# Improving GME gradient computation efficiency

In [39]:
import numpy as np
import matplotlib.pyplot as plt
import time

import autograd.numpy as npa
from autograd import grad, value_and_grad

import legume
from legume.minimize import Minimize

%load_ext autoreload
%autoreload 2

The autoreload extension is already loaded. To reload it, use:
  %reload_ext autoreload


## PhC cavity simulation

We will look at the exact same optimization as in Notebook 6 and see how it can be improved both in terms of accuracy and in terms of computational time and memory. We first define the cavity that we will simulate.

In [40]:
# Number of PhC periods in x and y directions
Nx, Ny = 16, 10

# Regular PhC parameters
ra = 0.234
dslab = 0.4355
n_slab = 2.21

# Initialize a lattice and PhC
lattice = legume.Lattice([Nx, 0], [0, Ny*np.sqrt(3)/2])

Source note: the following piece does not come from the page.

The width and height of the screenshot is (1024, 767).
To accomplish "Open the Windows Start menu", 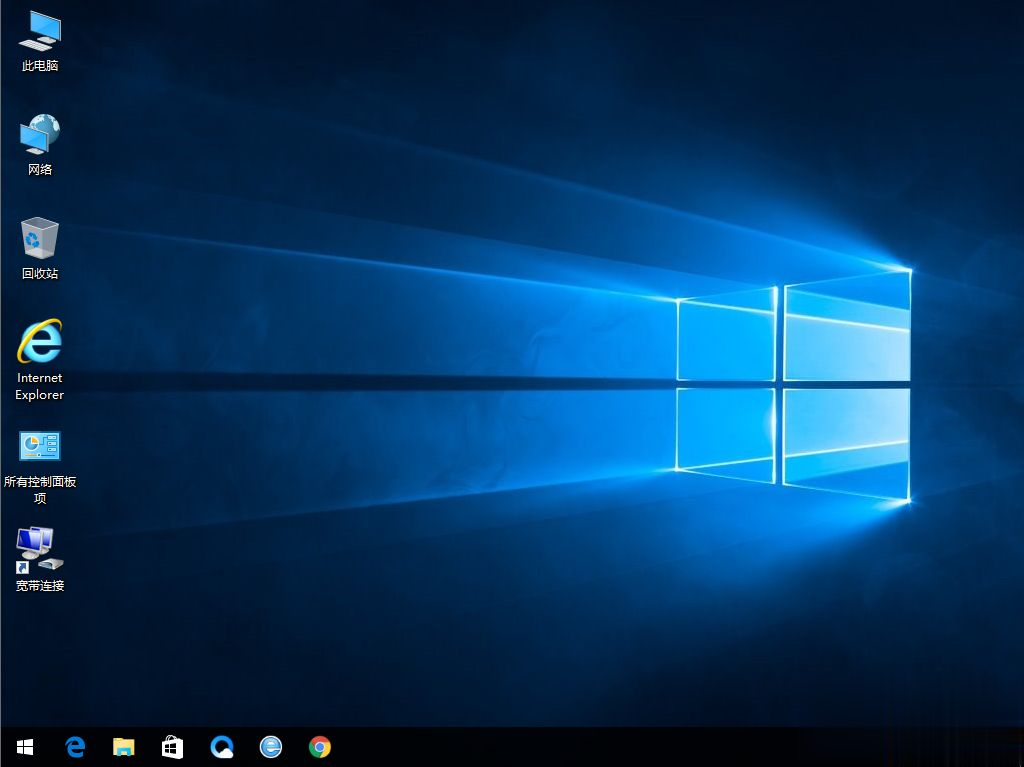I will pos(25,746).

# Make x and y positions in one quadrant of the supercell
# We only initialize one quadrant because we want to shift the holes symmetrically
xp, yp = [], []
nx, ny = Nx//2 + 1, Ny//2 + 1
for iy in range(ny):
    for ix in range(nx):
        xp.append(ix + (iy%2)*0.5)
        yp.append(iy*np.sqrt(3)/2)

# Move the first two holes to create the L4/3 defect
xp[0] = 2/5
xp[1] = 6/5 
nc = len(xp)

# Initialize shift parameters to zeros
dx, dy = np.zeros((nc,)), np.zeros((nc,))

In [41]:
# Define L4/3 PhC cavity with shifted holes
def cavity(dx, dy):
    # Initialize PhC
    phc = legume.PhotCryst(lattice)
    
    # Add a layer to the PhC 
    phc.add_layer(d=dslab, eps_b=n_slab**2)
    
    # Apply holes symmetrically in the four quadrants
    for ic, x in enumerate(xp):
        yc = yp[ic] if yp[ic] == 0 else yp[ic] + dy[ic]
        xc = x if x == 0 else xp[ic] + dx[ic]
        phc.add_shape(legume.Circle(x_cent=xc, y_cent=yc, r=ra))
        if nx-0.6 > xp[ic] > 0 and (ny-1.1)*np.sqrt(3)/2 > yp[ic] > 0:
            phc.add_shape(legume.Circle(x_cent=-xc, y_cent=-yc, r=ra))
        if nx-1.6 > xp[ic] > 0:
            phc.add_shape(legume.Circle(x_cent=-xc, y_cent=yc, r=ra))
        if (ny-1.1)*np.sqrt(3)/2 > yp[ic] > 0 and nx-1.1 > xp[ic]:
            phc.add_shape(legume.Circle(x_cent=xc, y_cent=-yc, r=ra))
            
    return phc

In Notebook 6, we used a relatively fast optimization for illustration purposes. In the `legume` paper, we use `gmax = 2.5`, as well as a 3x3 $k$-grid in the Brillouin zone, and average the loss rates. This improves the accuracy of the result, especially when going to ultra-high-$Q$ values. However, it also takes a longer time to compute, and significantly more memory if done directly, because all the variables, including all the dense matrices and all the eigenvectors at every $k$ are stored for the backpropagation. Below we will see how we can introduce some improvements.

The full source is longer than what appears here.